> YOUR INSTRUCTIONS
Scan the data below for the string "computer". Copy every line where it appears.

> DATASET EXTRACT
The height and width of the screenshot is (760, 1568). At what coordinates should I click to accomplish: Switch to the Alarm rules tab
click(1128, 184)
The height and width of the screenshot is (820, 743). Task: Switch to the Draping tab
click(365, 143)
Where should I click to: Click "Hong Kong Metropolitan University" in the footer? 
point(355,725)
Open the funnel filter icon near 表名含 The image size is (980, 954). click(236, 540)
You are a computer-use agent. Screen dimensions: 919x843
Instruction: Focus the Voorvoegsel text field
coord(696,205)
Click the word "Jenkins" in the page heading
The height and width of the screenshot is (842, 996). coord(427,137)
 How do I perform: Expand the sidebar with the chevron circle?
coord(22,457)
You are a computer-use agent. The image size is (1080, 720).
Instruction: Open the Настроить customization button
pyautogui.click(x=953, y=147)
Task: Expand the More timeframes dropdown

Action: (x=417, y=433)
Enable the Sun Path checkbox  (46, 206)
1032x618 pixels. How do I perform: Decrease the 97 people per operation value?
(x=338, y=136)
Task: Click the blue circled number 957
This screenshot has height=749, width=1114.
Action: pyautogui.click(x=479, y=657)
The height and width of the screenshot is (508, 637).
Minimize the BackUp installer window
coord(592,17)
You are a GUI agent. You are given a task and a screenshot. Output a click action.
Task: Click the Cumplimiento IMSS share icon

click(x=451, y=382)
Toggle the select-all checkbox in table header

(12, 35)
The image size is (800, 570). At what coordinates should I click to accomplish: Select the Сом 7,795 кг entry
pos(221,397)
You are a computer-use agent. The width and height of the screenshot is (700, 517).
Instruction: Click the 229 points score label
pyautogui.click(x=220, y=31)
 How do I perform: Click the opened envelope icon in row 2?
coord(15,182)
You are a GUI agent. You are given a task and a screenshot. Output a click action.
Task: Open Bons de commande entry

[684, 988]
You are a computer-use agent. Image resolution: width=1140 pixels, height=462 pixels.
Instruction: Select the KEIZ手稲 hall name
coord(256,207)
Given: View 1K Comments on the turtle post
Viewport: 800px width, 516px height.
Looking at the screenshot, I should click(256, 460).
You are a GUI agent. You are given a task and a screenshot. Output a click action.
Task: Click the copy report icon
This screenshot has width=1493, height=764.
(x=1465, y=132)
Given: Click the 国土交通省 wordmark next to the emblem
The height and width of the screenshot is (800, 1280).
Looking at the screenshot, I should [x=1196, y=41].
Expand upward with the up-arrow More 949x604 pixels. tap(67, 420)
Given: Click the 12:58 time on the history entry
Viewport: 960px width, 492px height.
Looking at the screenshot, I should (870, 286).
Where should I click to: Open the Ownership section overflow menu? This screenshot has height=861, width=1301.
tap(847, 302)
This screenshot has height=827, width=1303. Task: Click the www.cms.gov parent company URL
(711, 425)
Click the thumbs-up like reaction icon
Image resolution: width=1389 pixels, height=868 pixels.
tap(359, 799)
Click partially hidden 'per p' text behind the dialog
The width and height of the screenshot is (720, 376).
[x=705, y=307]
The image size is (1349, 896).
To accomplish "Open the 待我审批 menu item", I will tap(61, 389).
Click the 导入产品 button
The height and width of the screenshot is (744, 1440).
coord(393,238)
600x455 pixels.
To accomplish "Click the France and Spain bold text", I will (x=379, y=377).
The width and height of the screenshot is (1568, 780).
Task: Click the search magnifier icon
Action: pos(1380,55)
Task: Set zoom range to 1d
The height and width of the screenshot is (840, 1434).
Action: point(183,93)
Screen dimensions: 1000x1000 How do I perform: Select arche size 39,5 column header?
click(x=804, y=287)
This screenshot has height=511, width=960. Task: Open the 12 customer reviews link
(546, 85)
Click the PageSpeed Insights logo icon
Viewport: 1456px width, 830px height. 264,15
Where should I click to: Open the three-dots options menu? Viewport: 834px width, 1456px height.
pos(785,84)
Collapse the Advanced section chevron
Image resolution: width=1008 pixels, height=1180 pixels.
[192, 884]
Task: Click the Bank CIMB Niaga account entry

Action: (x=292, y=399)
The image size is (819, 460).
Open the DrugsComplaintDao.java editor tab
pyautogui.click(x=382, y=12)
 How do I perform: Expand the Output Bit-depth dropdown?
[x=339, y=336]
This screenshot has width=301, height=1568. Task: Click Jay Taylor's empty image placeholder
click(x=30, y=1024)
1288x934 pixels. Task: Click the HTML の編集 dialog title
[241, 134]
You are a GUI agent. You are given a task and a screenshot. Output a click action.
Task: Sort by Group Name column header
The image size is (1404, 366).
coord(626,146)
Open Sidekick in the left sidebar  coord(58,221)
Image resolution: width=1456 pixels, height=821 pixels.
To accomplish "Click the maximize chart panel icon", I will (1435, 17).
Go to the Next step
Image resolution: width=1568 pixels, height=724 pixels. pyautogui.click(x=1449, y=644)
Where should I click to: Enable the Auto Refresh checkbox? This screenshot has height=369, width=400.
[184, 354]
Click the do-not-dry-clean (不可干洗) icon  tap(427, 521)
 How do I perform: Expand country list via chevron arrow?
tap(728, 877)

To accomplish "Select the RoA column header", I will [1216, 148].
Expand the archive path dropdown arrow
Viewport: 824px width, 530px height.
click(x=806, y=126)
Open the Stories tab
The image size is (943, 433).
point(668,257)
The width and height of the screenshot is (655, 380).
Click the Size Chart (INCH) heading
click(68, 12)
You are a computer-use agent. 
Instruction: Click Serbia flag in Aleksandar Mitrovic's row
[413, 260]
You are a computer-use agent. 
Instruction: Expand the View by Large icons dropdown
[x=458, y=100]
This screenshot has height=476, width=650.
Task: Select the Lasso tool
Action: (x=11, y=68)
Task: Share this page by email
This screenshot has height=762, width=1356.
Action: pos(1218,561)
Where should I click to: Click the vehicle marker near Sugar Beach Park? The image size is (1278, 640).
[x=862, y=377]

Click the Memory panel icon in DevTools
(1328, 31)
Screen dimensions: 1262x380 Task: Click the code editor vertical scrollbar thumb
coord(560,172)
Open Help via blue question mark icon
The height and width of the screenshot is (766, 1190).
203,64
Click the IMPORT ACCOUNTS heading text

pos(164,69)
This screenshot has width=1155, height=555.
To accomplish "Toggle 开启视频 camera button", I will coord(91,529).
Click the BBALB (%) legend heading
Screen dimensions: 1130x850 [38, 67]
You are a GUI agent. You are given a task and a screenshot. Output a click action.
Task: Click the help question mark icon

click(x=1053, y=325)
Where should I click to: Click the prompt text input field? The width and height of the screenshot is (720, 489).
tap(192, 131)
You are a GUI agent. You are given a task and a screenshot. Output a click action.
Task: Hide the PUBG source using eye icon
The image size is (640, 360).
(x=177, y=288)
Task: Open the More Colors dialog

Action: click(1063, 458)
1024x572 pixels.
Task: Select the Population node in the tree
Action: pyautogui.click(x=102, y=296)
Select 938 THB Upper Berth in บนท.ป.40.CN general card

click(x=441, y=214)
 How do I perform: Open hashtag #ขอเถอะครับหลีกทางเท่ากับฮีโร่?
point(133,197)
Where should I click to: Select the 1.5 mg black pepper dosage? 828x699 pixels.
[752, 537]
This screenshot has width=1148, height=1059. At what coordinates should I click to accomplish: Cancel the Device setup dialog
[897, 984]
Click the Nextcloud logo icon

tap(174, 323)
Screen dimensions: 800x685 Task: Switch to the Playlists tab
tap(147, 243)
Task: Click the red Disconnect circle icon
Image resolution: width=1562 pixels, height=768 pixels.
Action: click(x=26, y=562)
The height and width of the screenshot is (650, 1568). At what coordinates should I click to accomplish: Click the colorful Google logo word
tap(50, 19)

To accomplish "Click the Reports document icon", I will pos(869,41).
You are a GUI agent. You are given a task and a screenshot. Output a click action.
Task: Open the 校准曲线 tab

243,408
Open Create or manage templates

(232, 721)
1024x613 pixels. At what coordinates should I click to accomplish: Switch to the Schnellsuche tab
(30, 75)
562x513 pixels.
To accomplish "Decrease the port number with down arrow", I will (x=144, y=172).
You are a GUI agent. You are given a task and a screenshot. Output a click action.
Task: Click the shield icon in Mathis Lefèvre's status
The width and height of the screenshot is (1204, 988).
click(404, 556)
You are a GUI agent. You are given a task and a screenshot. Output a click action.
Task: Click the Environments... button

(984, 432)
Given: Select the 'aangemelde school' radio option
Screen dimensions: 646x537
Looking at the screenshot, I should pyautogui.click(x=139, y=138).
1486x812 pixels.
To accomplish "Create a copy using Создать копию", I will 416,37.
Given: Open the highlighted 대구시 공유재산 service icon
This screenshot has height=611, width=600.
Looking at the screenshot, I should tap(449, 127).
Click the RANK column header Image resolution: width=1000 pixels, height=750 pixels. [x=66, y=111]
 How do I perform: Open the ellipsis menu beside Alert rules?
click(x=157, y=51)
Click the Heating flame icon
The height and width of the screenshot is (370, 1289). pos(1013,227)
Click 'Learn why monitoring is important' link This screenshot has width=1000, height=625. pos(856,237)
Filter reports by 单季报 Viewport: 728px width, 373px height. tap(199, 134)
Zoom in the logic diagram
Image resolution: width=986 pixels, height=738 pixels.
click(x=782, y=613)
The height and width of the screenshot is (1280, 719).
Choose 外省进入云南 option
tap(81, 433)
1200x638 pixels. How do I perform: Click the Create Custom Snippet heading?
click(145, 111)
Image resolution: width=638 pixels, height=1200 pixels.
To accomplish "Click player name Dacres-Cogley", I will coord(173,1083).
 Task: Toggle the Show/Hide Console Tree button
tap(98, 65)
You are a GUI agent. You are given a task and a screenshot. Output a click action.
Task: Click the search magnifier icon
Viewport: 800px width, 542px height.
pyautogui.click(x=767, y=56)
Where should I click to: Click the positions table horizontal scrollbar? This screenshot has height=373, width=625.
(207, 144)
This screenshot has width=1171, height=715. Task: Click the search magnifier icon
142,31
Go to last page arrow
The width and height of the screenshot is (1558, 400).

> TASK ANSWER
You are a computer-use agent. Screen dimensions: 919x843
You are a computer-use agent. The image size is (1080, 720).
You are a computer-use agent. The width and height of the screenshot is (700, 517).
You are a computer-use agent. Image resolution: width=1140 pixels, height=462 pixels.
You are a computer-use agent. 
You are a computer-use agent. 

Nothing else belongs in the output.